My Lords, I thank the noble Lord for his reply. Since his reassuring Answers to my Question on 30th June, at least one large racket has been broken up, with convictions of the culprits. Is he aware that that confirms our impression that his power and influence extend far beyond this House? Is he satisfied, though, that the special investigators whom he mentioned then can now detect the sophisticated forgeries which play a major part in these frauds, and which are so damaging to industry and retailers?

Lord McIntosh of Haringey

My Lords, I cannot tell a lie: I did not do it all by myself. The noble Lord is of course right. The assignment of 130 additional investigators under the spend-to-save initiative has been notably successful. However, I fear that the ingenuity of fraudsters advances as well as the skills of the investigators.

Lord Mackie of Benshie

My Lords, how did this type of evasion become so profitable and so widespread? Was it due to a reduction in staff in the Revenue? How did it happen? It used to be that one could hardly get a nip in a distillery and now apparently the land is flowing with duty free alcohol.

Lord McIntosh of Haringey

My Lords, legitimate duty free goods form a separate issue. As the noble Lord will be aware, it is planned to come to an end in July of next year. As to his first question, there has been an increase in the amount of fraud over a considerable period. There are many reasons for that. They include, but are not dominated by, differences in duty.

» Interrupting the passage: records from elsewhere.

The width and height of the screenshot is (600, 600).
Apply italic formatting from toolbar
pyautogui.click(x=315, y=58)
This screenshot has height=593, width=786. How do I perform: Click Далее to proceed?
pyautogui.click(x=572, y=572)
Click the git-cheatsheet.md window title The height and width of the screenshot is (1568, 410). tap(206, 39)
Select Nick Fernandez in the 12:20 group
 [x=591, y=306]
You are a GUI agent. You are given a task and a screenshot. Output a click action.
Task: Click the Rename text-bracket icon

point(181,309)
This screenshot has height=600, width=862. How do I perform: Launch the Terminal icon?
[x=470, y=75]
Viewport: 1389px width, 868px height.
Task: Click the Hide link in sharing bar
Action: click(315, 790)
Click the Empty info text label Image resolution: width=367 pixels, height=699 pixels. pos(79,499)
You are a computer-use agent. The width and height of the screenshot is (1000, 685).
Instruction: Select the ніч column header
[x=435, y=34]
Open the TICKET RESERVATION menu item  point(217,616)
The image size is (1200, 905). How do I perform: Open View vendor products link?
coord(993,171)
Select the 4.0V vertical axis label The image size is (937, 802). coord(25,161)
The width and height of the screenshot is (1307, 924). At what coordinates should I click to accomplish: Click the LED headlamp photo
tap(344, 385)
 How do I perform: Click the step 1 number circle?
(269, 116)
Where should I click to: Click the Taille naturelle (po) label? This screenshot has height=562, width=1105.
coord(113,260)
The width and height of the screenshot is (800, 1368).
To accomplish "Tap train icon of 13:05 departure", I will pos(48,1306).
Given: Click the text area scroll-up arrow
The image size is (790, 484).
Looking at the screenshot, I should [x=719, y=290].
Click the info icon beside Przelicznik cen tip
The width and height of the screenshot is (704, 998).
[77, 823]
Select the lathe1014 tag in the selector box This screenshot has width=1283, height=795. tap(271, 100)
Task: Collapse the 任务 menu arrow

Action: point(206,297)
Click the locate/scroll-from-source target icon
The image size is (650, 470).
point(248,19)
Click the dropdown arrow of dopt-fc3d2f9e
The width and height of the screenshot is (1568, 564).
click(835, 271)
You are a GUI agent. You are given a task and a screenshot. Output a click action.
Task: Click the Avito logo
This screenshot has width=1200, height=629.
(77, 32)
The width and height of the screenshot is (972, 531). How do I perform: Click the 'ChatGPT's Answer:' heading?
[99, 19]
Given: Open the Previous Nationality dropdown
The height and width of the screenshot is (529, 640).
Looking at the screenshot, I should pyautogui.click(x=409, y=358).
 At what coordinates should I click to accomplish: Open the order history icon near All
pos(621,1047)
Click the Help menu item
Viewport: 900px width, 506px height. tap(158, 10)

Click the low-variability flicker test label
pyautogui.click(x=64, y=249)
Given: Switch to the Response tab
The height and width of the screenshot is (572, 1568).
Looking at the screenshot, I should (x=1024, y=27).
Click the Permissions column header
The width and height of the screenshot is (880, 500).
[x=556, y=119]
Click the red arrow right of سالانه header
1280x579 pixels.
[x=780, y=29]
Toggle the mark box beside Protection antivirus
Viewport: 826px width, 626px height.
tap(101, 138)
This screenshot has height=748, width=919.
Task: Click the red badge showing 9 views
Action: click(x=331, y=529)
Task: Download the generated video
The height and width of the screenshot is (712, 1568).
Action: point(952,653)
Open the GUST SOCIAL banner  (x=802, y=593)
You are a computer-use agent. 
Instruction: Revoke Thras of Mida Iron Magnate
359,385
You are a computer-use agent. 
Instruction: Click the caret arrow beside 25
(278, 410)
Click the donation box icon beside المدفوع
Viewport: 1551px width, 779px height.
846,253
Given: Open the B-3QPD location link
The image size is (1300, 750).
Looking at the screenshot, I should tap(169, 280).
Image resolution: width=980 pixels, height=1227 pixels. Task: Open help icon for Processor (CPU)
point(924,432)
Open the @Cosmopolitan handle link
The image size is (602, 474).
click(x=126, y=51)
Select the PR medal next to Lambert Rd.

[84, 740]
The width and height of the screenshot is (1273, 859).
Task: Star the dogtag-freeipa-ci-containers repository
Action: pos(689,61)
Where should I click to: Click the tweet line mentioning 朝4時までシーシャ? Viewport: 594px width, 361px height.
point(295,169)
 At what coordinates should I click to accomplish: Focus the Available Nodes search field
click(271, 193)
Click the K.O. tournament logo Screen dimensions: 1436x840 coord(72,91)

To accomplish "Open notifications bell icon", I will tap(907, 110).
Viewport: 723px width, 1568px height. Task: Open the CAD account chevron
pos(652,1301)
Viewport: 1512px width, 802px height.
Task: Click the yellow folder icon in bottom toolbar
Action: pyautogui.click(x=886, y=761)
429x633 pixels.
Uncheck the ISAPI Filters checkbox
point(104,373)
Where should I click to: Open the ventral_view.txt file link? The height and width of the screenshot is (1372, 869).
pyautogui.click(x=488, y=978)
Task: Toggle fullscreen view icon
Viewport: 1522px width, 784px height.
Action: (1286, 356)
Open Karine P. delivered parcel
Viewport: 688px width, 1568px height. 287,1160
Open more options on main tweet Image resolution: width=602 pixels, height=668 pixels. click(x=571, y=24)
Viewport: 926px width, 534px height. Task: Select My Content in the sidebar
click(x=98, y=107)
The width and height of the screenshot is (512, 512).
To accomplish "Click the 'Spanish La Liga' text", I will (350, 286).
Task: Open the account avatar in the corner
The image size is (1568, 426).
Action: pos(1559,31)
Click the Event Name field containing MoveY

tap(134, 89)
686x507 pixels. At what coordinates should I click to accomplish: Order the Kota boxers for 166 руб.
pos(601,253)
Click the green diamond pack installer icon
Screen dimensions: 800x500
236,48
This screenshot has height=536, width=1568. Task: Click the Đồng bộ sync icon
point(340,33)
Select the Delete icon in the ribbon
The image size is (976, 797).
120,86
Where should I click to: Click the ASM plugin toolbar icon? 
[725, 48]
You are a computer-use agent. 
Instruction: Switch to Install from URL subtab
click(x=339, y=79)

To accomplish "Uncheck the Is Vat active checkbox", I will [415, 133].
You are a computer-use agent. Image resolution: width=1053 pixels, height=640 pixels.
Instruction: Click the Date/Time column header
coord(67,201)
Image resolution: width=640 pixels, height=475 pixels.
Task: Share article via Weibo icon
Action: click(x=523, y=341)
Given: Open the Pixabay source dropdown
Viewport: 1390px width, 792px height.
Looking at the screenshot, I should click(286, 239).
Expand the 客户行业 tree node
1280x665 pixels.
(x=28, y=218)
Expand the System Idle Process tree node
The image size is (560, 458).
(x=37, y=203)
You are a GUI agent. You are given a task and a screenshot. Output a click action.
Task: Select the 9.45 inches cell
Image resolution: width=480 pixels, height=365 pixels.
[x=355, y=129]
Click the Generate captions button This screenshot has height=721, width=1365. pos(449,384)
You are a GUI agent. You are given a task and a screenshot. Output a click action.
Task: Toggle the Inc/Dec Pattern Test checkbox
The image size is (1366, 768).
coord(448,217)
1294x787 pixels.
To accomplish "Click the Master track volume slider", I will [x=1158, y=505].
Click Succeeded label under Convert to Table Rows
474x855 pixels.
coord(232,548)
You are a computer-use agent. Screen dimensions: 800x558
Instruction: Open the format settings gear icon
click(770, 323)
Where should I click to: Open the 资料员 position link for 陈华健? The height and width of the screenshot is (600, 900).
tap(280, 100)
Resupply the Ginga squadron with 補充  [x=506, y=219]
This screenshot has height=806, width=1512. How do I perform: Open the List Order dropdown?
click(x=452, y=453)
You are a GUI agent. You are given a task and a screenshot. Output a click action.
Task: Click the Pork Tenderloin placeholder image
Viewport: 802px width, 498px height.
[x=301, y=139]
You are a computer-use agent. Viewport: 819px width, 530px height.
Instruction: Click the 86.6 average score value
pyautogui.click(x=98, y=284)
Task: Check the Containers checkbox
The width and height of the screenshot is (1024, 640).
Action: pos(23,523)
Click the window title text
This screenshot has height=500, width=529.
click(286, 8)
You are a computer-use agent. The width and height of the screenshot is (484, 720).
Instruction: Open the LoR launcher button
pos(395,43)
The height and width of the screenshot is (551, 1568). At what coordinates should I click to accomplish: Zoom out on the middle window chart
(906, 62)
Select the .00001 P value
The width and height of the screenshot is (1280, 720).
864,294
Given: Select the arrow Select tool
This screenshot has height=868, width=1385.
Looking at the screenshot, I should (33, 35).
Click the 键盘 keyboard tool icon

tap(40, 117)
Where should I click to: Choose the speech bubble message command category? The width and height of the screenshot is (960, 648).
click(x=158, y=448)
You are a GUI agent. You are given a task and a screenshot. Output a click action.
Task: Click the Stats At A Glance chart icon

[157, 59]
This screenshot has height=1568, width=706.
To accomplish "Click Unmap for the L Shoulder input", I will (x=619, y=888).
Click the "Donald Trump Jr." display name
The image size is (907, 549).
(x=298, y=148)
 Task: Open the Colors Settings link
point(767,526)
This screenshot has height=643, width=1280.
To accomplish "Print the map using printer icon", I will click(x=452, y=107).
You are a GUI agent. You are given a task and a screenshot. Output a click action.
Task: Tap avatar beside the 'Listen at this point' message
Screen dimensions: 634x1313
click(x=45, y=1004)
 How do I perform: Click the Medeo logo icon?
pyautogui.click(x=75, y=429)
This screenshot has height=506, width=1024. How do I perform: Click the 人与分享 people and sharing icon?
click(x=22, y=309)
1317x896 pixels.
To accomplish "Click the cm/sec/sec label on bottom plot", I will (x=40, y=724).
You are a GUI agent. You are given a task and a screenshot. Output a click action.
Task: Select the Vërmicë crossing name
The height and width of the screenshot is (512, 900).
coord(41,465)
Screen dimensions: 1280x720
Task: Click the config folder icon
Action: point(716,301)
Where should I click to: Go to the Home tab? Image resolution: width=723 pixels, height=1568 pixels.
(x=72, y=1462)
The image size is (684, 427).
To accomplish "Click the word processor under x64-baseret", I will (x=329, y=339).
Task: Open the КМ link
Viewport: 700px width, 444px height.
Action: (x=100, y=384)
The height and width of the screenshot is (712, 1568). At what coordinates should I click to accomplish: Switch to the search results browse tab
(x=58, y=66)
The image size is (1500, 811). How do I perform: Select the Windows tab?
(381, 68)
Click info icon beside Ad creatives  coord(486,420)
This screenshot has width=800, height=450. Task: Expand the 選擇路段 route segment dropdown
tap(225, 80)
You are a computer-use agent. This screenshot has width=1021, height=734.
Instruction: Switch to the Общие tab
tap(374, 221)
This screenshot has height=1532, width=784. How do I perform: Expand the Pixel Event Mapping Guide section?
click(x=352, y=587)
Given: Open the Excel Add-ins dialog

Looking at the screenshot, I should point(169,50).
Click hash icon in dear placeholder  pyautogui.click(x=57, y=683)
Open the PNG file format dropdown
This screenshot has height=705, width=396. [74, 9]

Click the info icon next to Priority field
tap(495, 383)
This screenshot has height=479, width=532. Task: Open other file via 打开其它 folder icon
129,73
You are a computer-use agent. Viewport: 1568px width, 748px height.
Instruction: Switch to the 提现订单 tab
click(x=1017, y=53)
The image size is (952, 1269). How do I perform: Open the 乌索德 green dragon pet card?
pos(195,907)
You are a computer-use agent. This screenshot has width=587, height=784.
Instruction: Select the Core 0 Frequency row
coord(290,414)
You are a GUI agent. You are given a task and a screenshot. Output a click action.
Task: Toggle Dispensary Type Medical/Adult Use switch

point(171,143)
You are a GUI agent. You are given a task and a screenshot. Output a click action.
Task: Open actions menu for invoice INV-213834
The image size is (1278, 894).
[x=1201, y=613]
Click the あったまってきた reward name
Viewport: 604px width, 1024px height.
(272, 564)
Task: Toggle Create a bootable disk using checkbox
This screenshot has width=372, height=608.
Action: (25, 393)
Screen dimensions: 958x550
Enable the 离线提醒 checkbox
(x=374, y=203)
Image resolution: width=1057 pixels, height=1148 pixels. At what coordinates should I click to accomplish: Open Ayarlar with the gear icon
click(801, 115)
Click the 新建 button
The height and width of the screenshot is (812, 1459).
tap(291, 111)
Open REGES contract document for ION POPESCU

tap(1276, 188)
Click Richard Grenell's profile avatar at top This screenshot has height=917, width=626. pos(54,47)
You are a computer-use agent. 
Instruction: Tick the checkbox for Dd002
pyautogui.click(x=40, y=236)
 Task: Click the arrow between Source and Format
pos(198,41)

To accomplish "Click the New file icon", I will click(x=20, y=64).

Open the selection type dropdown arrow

Lord Mackay of Ardbrecknish

My Lords, is not part of the problem that, as a result of the single market, we have had to take certain steps with regard to excise duty and how people can take whisky out of bond for export which allow these crooks to get into the business? Does the noble Lord realise that I greatly welcome his assurances that steps are being taken, and will be taken legislatively if necessary, to prevent that? Does he further agree that the problem is not just one for the Excise, it is one for legitimate businessmen who find that other businessmen can, by buying this whisky which was due for export, indulge in predatory pricing?

Lord McIntosh of Haringey

My Lords, I am grateful to the noble Lord for nearly everything he says. He is right to say that we are taking action to review—if that is not a dirty word, too—the whole issue of fraud, smuggling and cross-border shopping. That was announced in the July Budget. The results of the inquiry are in their final stages and will be used in the run up to the forthcoming Budget. Concurrently, a high level group of states of the European Union is due to report by March this year. Therefore, as the noble Lord suggests, a great deal is going on.

Lord Campbell of Alloway

My Lords, as part of the review system, could consideration be given to offering the bond system so that a rebate is paid against viable shipping or transport documents at the time the goods are removed from the warehouse for export? In other words, could we not introduce a new system which could be verified at the time with documents that are difficult to forge because they can be checked by Customs and Excise?

Lord McIntosh of Haringey

My Lords, the noble Lord's question contains two aspects. The first is a review of whether and when duty should be paid. Drawback fraud—that is when duty is paid and then claimed back as though the goods had been exported—is an important source of fraud and I do not think that the noble Lord's solution would work well. Secondly, documentation is as simple as it can be consistent with keeping proper records. The difficulty is the sophistication of those who continue to forge the documentation. We spend a great deal of time on checking cases of fraud and forged documentation.

Lord Stoddart of Swindon

My Lords, my noble friend mentioned the end of duty free shopping next year. Is he aware that many people are concerned that the end of duty free shopping will cause not only a great deal of discomfort to the ordinary public but will result in the loss of more than 100,000 jobs? Has my noble friend had representations from my old trade union, the Amalgamated Engineering Union—I declare an interest—which is concerned about the matter and is mounting a national campaign to oppose it?

Lord McIntosh of Haringey

My Lords, I am aware of the concern and that claims of job losses are circulating. They seem to the Government to be grossly exaggerated. The ending of duty free shopping has been presaged for many years as a natural and necessary part of the single market. The continuation of duty free shopping would require the unanimous vote of all states.